__TASK__: Reproduce each line of the listing exactly.
[PROVIDED MATERIAL]
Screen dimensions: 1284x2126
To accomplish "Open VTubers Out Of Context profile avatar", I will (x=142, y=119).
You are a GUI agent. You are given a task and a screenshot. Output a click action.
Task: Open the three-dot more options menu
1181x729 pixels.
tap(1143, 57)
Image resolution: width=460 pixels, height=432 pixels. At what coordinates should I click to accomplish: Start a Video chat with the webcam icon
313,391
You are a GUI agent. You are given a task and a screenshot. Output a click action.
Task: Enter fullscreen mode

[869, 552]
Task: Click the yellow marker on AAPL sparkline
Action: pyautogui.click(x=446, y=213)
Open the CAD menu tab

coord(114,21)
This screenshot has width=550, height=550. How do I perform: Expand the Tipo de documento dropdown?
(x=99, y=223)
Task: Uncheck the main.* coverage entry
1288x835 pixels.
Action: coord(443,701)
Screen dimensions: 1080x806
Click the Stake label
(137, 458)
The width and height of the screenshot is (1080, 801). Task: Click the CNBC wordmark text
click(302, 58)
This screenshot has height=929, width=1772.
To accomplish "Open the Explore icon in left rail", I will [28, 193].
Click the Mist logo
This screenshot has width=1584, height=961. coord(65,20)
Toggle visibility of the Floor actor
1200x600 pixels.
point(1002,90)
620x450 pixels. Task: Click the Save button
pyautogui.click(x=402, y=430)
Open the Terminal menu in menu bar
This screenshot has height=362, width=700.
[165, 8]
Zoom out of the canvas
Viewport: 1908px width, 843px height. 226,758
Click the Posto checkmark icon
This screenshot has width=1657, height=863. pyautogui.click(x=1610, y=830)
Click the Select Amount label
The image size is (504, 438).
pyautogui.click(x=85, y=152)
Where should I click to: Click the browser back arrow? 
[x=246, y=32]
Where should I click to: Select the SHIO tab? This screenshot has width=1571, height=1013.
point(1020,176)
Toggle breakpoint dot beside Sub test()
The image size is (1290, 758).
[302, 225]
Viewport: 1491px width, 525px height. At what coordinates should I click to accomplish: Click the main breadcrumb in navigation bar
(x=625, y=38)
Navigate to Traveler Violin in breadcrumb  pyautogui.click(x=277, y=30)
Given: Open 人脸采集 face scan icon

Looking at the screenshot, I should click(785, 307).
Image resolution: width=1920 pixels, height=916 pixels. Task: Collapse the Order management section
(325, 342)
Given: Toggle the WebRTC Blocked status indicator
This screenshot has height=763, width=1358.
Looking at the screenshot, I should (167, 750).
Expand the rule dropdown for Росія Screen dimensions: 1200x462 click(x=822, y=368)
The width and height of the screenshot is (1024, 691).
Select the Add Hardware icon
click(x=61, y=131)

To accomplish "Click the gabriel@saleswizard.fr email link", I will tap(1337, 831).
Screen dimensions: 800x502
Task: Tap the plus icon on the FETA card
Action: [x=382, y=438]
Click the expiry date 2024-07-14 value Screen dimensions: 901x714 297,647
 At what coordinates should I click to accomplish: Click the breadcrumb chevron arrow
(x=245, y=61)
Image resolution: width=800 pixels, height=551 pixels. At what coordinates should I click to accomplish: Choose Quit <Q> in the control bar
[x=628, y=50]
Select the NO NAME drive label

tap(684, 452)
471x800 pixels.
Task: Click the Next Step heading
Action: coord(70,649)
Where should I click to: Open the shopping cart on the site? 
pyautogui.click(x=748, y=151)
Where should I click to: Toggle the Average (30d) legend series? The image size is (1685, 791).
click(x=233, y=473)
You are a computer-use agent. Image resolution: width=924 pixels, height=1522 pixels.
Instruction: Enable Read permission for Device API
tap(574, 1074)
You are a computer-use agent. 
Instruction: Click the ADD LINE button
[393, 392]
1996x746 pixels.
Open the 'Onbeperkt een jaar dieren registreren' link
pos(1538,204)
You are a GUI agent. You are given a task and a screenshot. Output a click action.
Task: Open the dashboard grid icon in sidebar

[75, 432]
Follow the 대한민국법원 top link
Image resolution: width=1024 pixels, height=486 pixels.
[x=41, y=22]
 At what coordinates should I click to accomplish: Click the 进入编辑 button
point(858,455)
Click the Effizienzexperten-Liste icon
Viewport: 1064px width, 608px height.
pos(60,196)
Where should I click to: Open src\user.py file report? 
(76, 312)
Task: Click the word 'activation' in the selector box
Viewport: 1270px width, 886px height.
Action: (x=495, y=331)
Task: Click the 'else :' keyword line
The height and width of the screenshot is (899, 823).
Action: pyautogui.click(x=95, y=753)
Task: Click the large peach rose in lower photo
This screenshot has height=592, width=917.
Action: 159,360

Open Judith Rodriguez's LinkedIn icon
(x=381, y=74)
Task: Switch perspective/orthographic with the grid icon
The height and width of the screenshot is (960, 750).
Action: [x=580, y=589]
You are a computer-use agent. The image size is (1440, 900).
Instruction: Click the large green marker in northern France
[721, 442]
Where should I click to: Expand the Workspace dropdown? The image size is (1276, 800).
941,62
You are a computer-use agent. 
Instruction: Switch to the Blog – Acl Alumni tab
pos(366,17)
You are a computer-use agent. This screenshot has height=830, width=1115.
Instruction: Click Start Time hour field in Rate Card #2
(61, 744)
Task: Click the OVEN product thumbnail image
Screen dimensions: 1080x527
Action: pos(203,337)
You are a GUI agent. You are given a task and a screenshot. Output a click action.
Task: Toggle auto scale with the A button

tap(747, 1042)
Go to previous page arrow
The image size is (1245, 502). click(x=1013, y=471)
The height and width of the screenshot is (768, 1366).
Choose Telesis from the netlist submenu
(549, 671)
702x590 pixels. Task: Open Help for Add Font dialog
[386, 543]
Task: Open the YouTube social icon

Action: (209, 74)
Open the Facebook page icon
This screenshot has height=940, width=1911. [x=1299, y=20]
[/PROVIDED MATERIAL]
__RESULT__:
Screen dimensions: 1284x2126
To accomplish "Open VTubers Out Of Context profile avatar", I will (x=142, y=119).
You are a GUI agent. You are given a task and a screenshot. Output a click action.
Task: Open the three-dot more options menu
1181x729 pixels.
tap(1143, 57)
Image resolution: width=460 pixels, height=432 pixels. At what coordinates should I click to accomplish: Start a Video chat with the webcam icon
313,391
You are a GUI agent. You are given a task and a screenshot. Output a click action.
Task: Enter fullscreen mode

[869, 552]
Task: Click the yellow marker on AAPL sparkline
Action: pyautogui.click(x=446, y=213)
Open the CAD menu tab

coord(114,21)
This screenshot has width=550, height=550. How do I perform: Expand the Tipo de documento dropdown?
(x=99, y=223)
Task: Uncheck the main.* coverage entry
1288x835 pixels.
Action: coord(443,701)
Screen dimensions: 1080x806
Click the Stake label
(137, 458)
The width and height of the screenshot is (1080, 801). Task: Click the CNBC wordmark text
click(302, 58)
This screenshot has height=929, width=1772.
To accomplish "Open the Explore icon in left rail", I will [28, 193].
Click the Mist logo
This screenshot has width=1584, height=961. coord(65,20)
Toggle visibility of the Floor actor
1200x600 pixels.
point(1002,90)
620x450 pixels. Task: Click the Save button
pyautogui.click(x=402, y=430)
Open the Terminal menu in menu bar
This screenshot has height=362, width=700.
[165, 8]
Zoom out of the canvas
Viewport: 1908px width, 843px height. 226,758
Click the Posto checkmark icon
This screenshot has width=1657, height=863. pyautogui.click(x=1610, y=830)
Click the Select Amount label
The image size is (504, 438).
pyautogui.click(x=85, y=152)
Where should I click to: Click the browser back arrow? 
[x=246, y=32]
Where should I click to: Select the SHIO tab? This screenshot has width=1571, height=1013.
point(1020,176)
Toggle breakpoint dot beside Sub test()
The image size is (1290, 758).
[302, 225]
Viewport: 1491px width, 525px height. At what coordinates should I click to accomplish: Click the main breadcrumb in navigation bar
(x=625, y=38)
Navigate to Traveler Violin in breadcrumb  pyautogui.click(x=277, y=30)
Given: Open 人脸采集 face scan icon

Looking at the screenshot, I should click(785, 307).
Image resolution: width=1920 pixels, height=916 pixels. Task: Collapse the Order management section
(325, 342)
Given: Toggle the WebRTC Blocked status indicator
This screenshot has height=763, width=1358.
Looking at the screenshot, I should (167, 750).
Expand the rule dropdown for Росія Screen dimensions: 1200x462 click(x=822, y=368)
The width and height of the screenshot is (1024, 691).
Select the Add Hardware icon
click(x=61, y=131)

To accomplish "Click the gabriel@saleswizard.fr email link", I will tap(1337, 831).
Screen dimensions: 800x502
Task: Tap the plus icon on the FETA card
Action: [x=382, y=438]
Click the expiry date 2024-07-14 value Screen dimensions: 901x714 297,647
 At what coordinates should I click to accomplish: Click the breadcrumb chevron arrow
(x=245, y=61)
Image resolution: width=800 pixels, height=551 pixels. At what coordinates should I click to accomplish: Choose Quit <Q> in the control bar
[x=628, y=50]
Select the NO NAME drive label

tap(684, 452)
471x800 pixels.
Task: Click the Next Step heading
Action: coord(70,649)
Where should I click to: Open the shopping cart on the site? 
pyautogui.click(x=748, y=151)
Where should I click to: Toggle the Average (30d) legend series? The image size is (1685, 791).
click(x=233, y=473)
You are a computer-use agent. Image resolution: width=924 pixels, height=1522 pixels.
Instruction: Enable Read permission for Device API
tap(574, 1074)
You are a computer-use agent. 
Instruction: Click the ADD LINE button
[393, 392]
1996x746 pixels.
Open the 'Onbeperkt een jaar dieren registreren' link
pos(1538,204)
You are a GUI agent. You are given a task and a screenshot. Output a click action.
Task: Open the dashboard grid icon in sidebar

[75, 432]
Follow the 대한민국법원 top link
Image resolution: width=1024 pixels, height=486 pixels.
[x=41, y=22]
 At what coordinates should I click to accomplish: Click the 进入编辑 button
point(858,455)
Click the Effizienzexperten-Liste icon
Viewport: 1064px width, 608px height.
pos(60,196)
Where should I click to: Open src\user.py file report? 
(76, 312)
Task: Click the word 'activation' in the selector box
Viewport: 1270px width, 886px height.
Action: (x=495, y=331)
Task: Click the 'else :' keyword line
The height and width of the screenshot is (899, 823).
Action: pyautogui.click(x=95, y=753)
Task: Click the large peach rose in lower photo
This screenshot has height=592, width=917.
Action: 159,360

Open Judith Rodriguez's LinkedIn icon
(x=381, y=74)
Task: Switch perspective/orthographic with the grid icon
The height and width of the screenshot is (960, 750).
Action: [x=580, y=589]
You are a computer-use agent. The image size is (1440, 900).
Instruction: Click the large green marker in northern France
[721, 442]
Where should I click to: Expand the Workspace dropdown? The image size is (1276, 800).
941,62
You are a computer-use agent. 
Instruction: Switch to the Blog – Acl Alumni tab
pos(366,17)
You are a computer-use agent. This screenshot has height=830, width=1115.
Instruction: Click Start Time hour field in Rate Card #2
(61, 744)
Task: Click the OVEN product thumbnail image
Screen dimensions: 1080x527
Action: pos(203,337)
You are a GUI agent. You are given a task and a screenshot. Output a click action.
Task: Toggle auto scale with the A button

tap(747, 1042)
Go to previous page arrow
The image size is (1245, 502). click(x=1013, y=471)
The height and width of the screenshot is (768, 1366).
Choose Telesis from the netlist submenu
(549, 671)
702x590 pixels. Task: Open Help for Add Font dialog
[386, 543]
Task: Open the YouTube social icon

Action: (209, 74)
Open the Facebook page icon
This screenshot has height=940, width=1911. [x=1299, y=20]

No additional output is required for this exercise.